BRUSSELS, Jan. 24 (UPI) -- Governments, including those of European Union members, are taking a softer approach with human rights abusers instead of pressuring them, a rights group said.
In its "World Report 2011" released Monday, Human Rights Watch said many governments adopt policies that don't generate pressure for change instead of standing up against abusive leaders.
"The ritualistic support of 'dialogue' and 'cooperation' with repressive governments is too often an excuse for doing nothing about human rights," Kenneth Roth, HRW executive director, said in a release. "The EU's 'constructive dialogues' are among the most egregious examples of this global trend."
The report summarizes major human rights issues in more than 90 countries and territories, based on investigations performed by Human Rights Watch in 2010.

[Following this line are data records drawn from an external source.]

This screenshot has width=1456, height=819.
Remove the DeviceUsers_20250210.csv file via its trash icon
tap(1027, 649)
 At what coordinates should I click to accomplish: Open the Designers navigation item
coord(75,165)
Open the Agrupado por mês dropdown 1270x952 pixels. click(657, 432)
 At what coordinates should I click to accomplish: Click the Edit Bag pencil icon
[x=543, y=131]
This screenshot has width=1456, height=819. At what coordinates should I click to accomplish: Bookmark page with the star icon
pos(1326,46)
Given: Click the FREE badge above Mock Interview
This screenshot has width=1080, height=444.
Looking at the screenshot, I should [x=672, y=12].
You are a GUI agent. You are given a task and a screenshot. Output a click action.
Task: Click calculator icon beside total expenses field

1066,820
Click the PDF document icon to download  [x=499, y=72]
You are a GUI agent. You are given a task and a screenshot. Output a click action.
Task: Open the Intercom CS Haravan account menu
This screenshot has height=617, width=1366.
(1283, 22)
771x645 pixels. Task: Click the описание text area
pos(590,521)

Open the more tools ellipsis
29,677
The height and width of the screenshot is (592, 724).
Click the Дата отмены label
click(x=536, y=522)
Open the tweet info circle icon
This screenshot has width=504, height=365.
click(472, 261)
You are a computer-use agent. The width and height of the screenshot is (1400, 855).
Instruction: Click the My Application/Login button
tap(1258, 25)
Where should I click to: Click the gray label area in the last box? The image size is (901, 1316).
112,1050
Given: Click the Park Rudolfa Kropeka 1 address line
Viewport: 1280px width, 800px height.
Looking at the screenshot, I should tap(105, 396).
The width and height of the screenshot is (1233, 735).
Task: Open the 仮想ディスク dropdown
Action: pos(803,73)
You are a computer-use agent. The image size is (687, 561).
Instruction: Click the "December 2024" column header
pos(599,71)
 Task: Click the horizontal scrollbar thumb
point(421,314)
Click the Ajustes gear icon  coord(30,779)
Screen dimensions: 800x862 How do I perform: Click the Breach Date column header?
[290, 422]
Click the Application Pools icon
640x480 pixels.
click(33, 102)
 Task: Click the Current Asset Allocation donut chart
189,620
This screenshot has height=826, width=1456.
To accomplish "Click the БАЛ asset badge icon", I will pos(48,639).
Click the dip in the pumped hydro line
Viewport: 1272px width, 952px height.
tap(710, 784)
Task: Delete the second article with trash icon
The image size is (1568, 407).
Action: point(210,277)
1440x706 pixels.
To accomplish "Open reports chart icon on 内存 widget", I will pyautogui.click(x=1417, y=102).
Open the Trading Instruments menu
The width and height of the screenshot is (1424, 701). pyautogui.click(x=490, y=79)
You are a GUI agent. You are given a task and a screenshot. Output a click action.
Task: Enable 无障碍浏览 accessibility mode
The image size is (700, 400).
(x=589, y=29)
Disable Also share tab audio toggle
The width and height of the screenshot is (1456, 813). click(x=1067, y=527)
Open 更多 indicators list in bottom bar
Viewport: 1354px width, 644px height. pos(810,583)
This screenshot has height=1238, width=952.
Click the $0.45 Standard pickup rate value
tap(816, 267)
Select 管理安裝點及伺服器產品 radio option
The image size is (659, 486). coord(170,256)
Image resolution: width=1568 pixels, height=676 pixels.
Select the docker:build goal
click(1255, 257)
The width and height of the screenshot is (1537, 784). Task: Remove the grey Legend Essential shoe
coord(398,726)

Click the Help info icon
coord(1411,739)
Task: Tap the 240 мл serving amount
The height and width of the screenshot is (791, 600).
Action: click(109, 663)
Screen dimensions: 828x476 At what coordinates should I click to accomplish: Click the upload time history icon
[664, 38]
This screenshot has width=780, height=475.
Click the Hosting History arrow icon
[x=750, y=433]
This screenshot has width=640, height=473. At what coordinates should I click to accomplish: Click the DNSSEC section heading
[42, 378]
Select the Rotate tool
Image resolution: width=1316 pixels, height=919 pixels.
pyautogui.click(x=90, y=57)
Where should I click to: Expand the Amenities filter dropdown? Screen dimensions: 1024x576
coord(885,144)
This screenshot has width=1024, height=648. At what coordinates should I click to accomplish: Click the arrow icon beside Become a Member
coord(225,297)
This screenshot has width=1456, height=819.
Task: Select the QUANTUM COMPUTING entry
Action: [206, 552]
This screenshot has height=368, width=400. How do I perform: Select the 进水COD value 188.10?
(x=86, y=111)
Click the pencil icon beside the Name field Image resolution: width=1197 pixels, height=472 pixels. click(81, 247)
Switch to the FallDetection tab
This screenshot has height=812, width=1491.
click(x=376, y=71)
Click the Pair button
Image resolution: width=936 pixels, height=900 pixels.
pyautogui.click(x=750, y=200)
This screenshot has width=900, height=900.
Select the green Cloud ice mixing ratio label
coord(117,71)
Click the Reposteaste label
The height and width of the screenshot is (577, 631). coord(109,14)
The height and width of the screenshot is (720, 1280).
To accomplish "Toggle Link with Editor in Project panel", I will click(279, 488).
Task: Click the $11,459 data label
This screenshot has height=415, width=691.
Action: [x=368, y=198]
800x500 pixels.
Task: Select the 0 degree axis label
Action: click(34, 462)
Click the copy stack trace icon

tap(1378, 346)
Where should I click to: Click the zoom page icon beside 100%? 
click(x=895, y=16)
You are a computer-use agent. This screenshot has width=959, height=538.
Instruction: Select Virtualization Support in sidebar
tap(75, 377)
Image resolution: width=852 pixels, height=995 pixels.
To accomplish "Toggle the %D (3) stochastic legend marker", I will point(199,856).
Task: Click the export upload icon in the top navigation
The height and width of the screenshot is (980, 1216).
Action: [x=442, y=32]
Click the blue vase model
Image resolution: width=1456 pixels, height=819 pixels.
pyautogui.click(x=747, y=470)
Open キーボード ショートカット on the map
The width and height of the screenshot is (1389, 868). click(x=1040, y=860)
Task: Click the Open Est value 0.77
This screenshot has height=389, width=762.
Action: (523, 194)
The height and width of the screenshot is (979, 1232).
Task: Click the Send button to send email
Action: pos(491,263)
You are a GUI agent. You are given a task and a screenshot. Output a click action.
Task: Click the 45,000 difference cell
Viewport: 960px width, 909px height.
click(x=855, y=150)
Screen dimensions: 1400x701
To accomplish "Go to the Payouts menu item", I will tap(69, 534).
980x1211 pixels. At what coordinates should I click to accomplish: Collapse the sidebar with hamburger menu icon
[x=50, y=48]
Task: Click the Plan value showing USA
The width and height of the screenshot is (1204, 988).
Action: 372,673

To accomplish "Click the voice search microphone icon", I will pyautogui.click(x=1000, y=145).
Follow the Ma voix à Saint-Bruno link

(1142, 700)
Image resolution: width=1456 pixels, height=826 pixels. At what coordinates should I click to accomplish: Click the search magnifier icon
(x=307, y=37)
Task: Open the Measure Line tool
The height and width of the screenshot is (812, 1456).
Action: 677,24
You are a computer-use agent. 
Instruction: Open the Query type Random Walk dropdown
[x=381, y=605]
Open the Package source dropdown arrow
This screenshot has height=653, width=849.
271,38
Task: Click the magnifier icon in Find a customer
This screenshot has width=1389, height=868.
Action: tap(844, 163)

Dialogue and cooperation have their place in achieving cooperation, the rights organization said. But when rights aren't respected, strong pressure can reduce any benefit a government gained by repressing rights, it said.
The report said pressure has been used primarily toward governments where outrageous actions overshadow other interests, such as North Korea, Iran or Zimbabwe.
The credibility of the European Union as a force for human rights also rests on its willingness to tackle allegations of abuses by its member states, HRW said. A record of discrimination and rising intolerance against certain groups, inadequate access to asylum and abusive counter-terrorism measures indicate member states and EU institutions must do at home what the union advocates abroad.
"Dialogue and cooperation have their place, but the burden should be on the abusive government to show a genuine willingness to improve," Roth said. "In the absence of the demonstrated political will by abusive governments to make change, governments of good will need to apply pressure to end repression."